La transplantation de microbiome fécal

La TMF est une technique ancestrale qui revient aujourd’hui sur le devant de la scène. Certaines études ont notamment montré que la transplantation du microbiome d’un individu sain chez un sujet souffrant d’infection à Clostridium difficile pouvait réduire le risque de récidive au cours des 10 semaines suivantes par comparaison au traitement antibiotique classique (vancomycine). La TMF a depuis été testée dans d’autres situations pathologiques, comme les maladies métaboliques ou les maladies inflammatoires intestinales.
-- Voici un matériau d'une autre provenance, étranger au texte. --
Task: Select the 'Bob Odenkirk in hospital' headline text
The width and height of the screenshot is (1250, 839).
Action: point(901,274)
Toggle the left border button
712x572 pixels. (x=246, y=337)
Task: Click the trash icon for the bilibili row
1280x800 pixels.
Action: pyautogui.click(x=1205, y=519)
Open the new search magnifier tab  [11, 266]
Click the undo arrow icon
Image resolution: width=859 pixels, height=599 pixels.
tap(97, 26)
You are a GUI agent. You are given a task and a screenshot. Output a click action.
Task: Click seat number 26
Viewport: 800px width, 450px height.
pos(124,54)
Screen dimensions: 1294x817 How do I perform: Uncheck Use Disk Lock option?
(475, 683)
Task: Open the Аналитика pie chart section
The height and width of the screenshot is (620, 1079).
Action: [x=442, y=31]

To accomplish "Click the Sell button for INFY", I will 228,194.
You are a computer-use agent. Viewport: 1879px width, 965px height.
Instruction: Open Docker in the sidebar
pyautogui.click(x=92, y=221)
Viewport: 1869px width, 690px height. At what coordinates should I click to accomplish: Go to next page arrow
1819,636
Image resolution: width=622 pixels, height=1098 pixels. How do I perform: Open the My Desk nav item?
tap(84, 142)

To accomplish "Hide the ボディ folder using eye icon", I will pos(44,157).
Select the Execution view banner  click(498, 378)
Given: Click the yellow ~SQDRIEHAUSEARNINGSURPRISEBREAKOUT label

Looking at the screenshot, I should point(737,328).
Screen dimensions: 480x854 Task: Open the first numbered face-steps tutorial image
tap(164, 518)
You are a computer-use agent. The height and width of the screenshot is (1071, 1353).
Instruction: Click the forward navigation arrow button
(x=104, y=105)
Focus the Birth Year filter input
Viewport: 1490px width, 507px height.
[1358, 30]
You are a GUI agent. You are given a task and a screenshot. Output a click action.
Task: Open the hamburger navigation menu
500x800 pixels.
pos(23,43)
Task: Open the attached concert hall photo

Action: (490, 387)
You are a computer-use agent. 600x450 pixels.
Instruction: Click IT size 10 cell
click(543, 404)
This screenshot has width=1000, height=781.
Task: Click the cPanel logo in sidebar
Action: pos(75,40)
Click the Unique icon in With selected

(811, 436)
Mais les résultats sont variables selon le donneur de microbiome sans que l’on comprenne bien pourquoi et par ailleurs le risque de transmission de pathologie du donneur au receveur ne peut être totalement écarté.

Les bactériophages pour une élimination ciblée des pathogènes au sein du microbiome

Les antibiotiques sont couramment utilisés pour éliminer les pathogènes, mais leur action n’est pas spécifique et ils peuvent favoriser l’apparition de résistances. C’est pourquoi les bactériophages suscitent un regain d’intérêt : ils ont une action plus ciblée sur les pathogènes et sont sans effet sur les cellules eucaryotes. Des composants nanomoléculaires ciblant la reconnaissance des pathogènes et associés au mécanisme de pénétration membranaire d’un phage sont également à l’étude. D’autres approches s’intéressent encore à l’interaction entre microbiome, métabolites immunomodulateurs et barrière intestinale. De nombreuses voies de recherche sont ouvertes et activement explorées.